I haven't tried it yet, but this was a question I had a while back as well. I got this response, sounds good :)

Renee, if you go to a local hardware store, take your beveler. Find the bin where they sell wooden dowels, and try your beveler on the smaller ones (around 1/8th of an inch) until you find the one that matches the curve in your beveler.

You then need to go to a auto parts store, tell them you want a very small jar of VERY FINE valve grinding compound.

Mount about 14 to 18 inches of the dowel rod to a 1 x 3 board, . . . apply the grinding compound to the top of the dowel, and pull backwards on the handle of the bevler, . . . the opposite way of beveling leather.

The first time you do this, . . . you will be matching the dowel diameter to the beveler, . . . and it may take 20 or thirty minutes, your arm get tired, and you may say phooey on it.

Stay with it, . . . about every ten strokes, . . . try your beveler on a piece of scrap leather.

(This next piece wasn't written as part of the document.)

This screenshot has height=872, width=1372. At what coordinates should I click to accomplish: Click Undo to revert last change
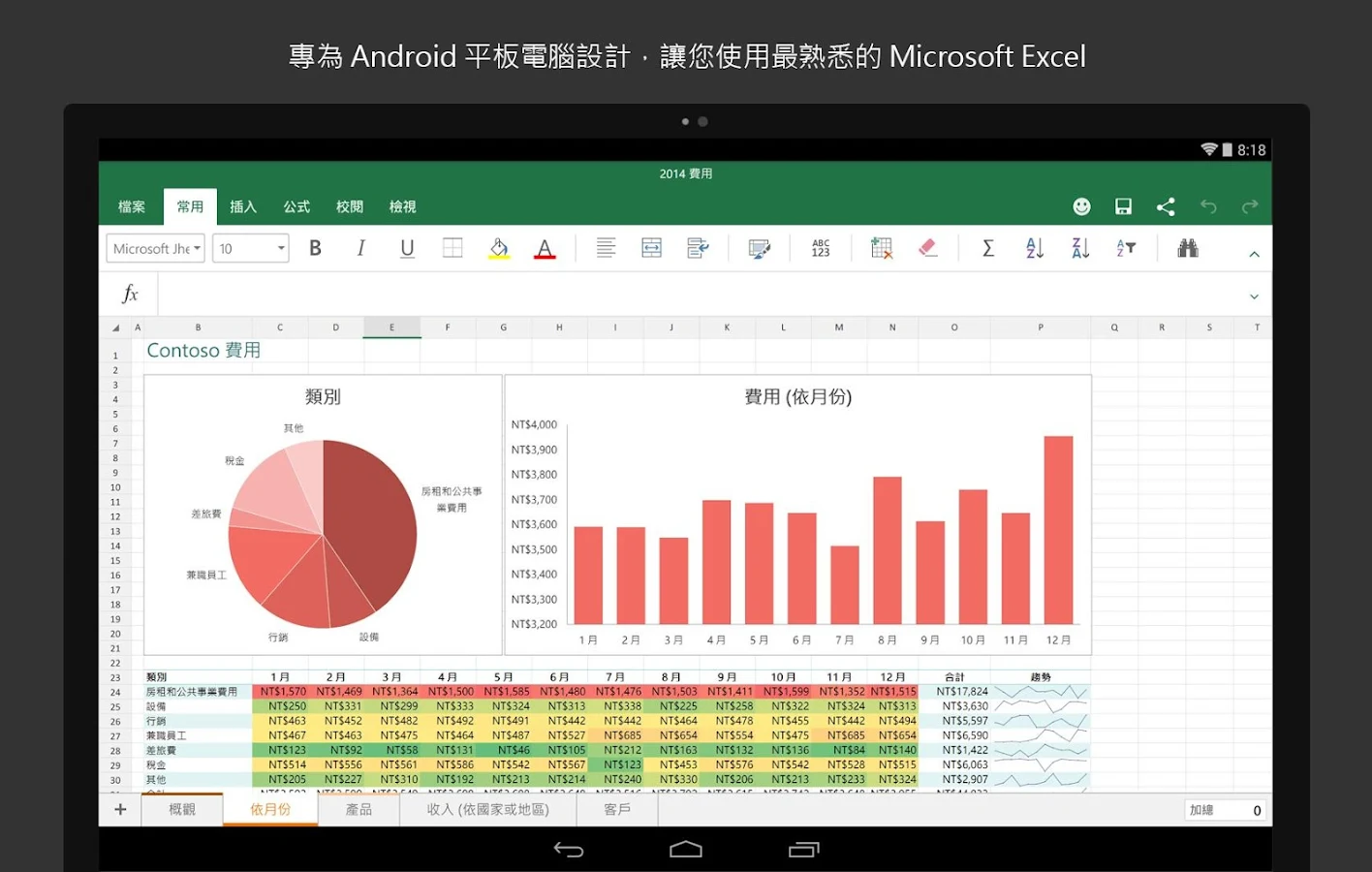click(1208, 206)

Once you see it is starting to cut a lot better, . . . take about 15 or 20 more sharpening strokes.

Then use your beveler to bevel the edges of a piece of 9, 10, 12 or so oz leather, . . . about 14 to 18 inches long. Get it wet and allow it to dry so it hardens up, . . . rub jeweler's rouge on that rounded leather edge, . . . and from now on, . . . THAT is the strop you use for your beveler.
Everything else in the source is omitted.